__Working data__
────────────────────

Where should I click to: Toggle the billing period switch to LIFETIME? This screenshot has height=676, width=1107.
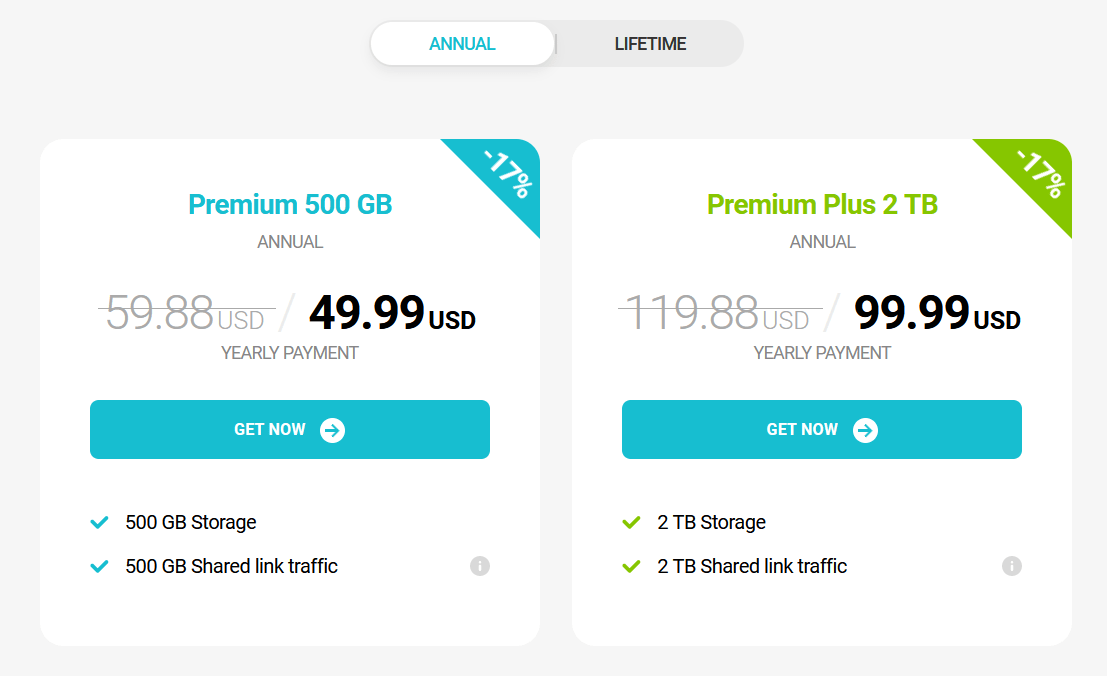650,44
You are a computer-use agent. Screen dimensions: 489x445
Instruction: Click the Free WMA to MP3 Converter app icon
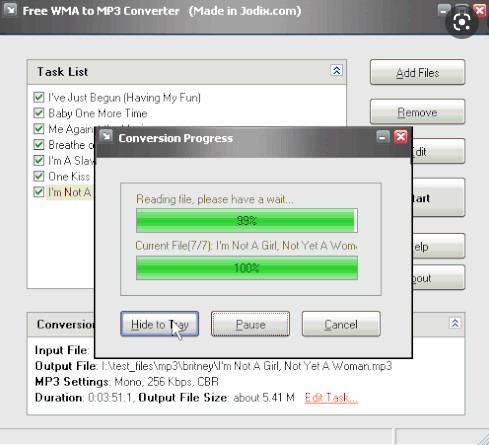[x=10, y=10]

────────────────────

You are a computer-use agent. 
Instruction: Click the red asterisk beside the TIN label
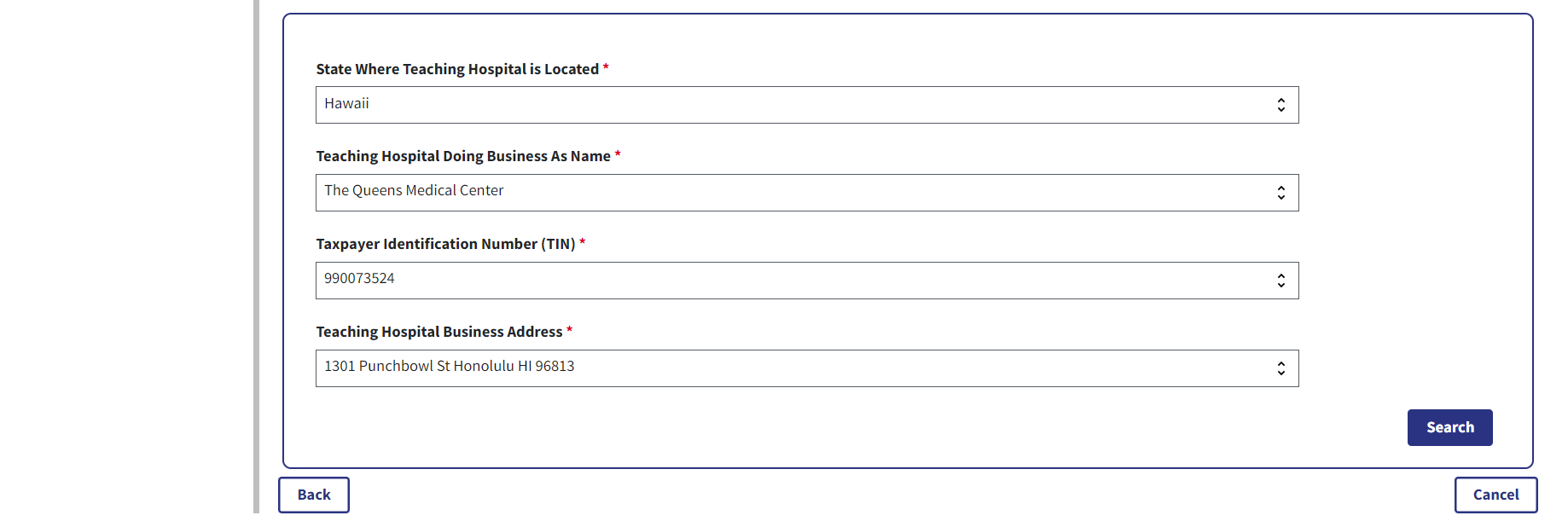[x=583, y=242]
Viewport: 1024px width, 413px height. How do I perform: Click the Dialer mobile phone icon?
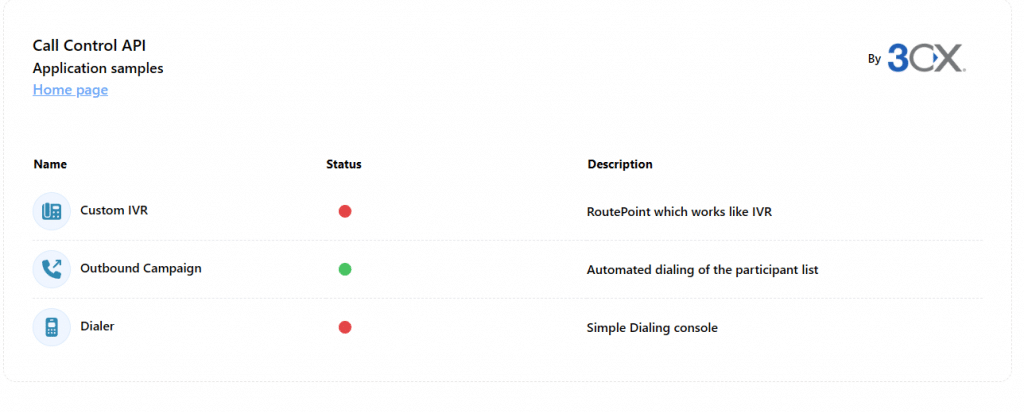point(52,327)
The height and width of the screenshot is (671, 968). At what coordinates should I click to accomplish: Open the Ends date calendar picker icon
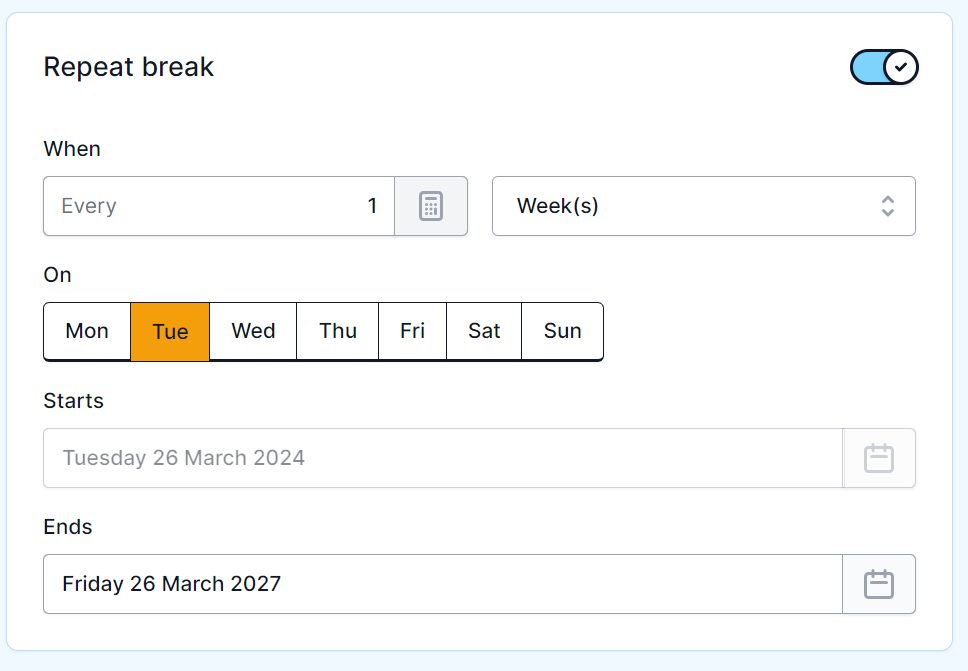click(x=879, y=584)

────────────────────

Copy the part of the material that opens with the line containing "Viewport: 1024px width, 413px" and closes with the line containing "click(x=879, y=584)", both lines included, reproducing each line word for word. Leave the pictures out of your copy.

Viewport: 1024px width, 413px height. How do I perform: Click the Dialer mobile phone icon?
point(52,327)
The height and width of the screenshot is (671, 968). At what coordinates should I click to accomplish: Open the Ends date calendar picker icon
click(x=879, y=584)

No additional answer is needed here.